In mathematics, parametric representation is a powerful method to define curves using a set of equations. Instead of describing curves in the traditional X-Y coordinate system, parametric equations use one or more independent variables, known as parameters, to express the coordinates. For example, in the given problem, we have parametric equations:

• \( x = 3t \)
• \( y = 2t \)

These equations use the parameter \( t \) to define both \( x \) and \( y \). This allows for a more flexible depiction of curves. A common range of such parameters is \( -\infty < t < \infty \). The parameter can be thought of as a storyteller narrating the movement along the curve. It's important to understand that each value of \( t \) corresponds to a unique point on this curve. Breaking up complex curves into simpler, manageable segments through parametrics can often simplify analysis and graphing.

A Cartesian equation is what most of us are familiar with when describing curves. It is a direct relationship between \( x \) and \( y \) that does not depend on any other parameter. For the exercise, after finding the parametric equations, next was to derive the Cartesian equation. Using the steps provided, the process started by expressing one of the variables in terms of \( t \), choosing \( x = 3t \). From this, \( t \) was isolated, giving \( t = \frac{x}{3} \).Substituting this into the equation for \( y \), we have:\[y = 2 \left(\frac{x}{3}\right) = \frac{2x}{3}\]This cross-elimination of \( t \) provides a clear functional relationship \( y = \frac{2}{3}x \) , representing the curve directly on the Cartesian plane. The Cartesian form is favored when you want to depict a curve without involving additional parameters.

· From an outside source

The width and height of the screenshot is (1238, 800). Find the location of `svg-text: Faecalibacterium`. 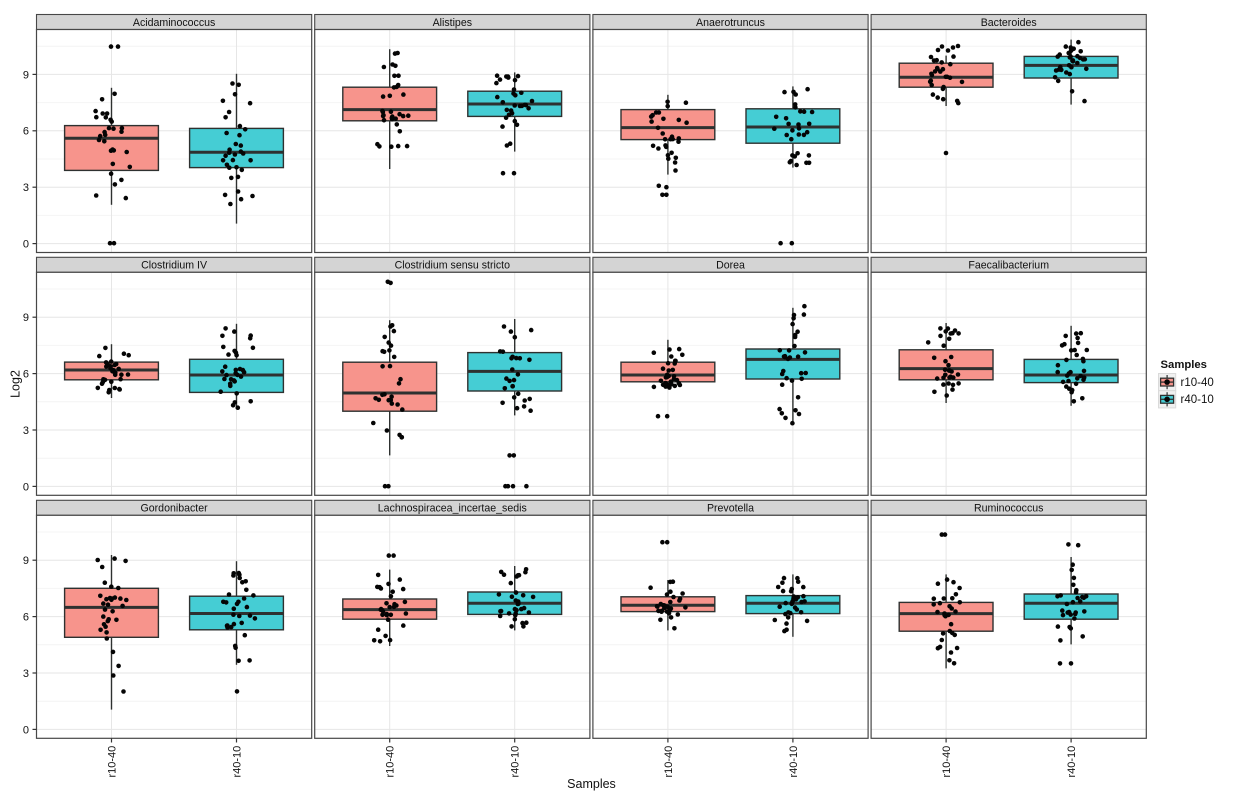

svg-text: Faecalibacterium is located at coordinates (1008, 266).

One of the main goals in working with parametric equations is often to eliminate the parameter, yielding a Cartesian equation. This process transforms parametric forms into more widely recognized Cartesian forms. To eliminate the parameter \( t \), we start by solving one of the parametric equations for \( t \). In this exercise, \( x = 3t \) is chosen, leading to:\[t = \frac{x}{3}\]Next, substituting this expression into the second equation, \( y = 2t \), provides:\[y = 2\left(\frac{x}{3}\right) = \frac{2x}{3}\] This results in \( y = \frac{2}{3}x \), eliminating \( t \) completely. Such a method is essential for simplifying expressions. It turns complex parametric curves into manageable mathematical expressions that can be easily graphed or further analyzed. Eliminating parameters can also reveal hidden characteristics of the curve, such as slopes or intercepts, assisting in better understanding and interpretation of the mathematical function.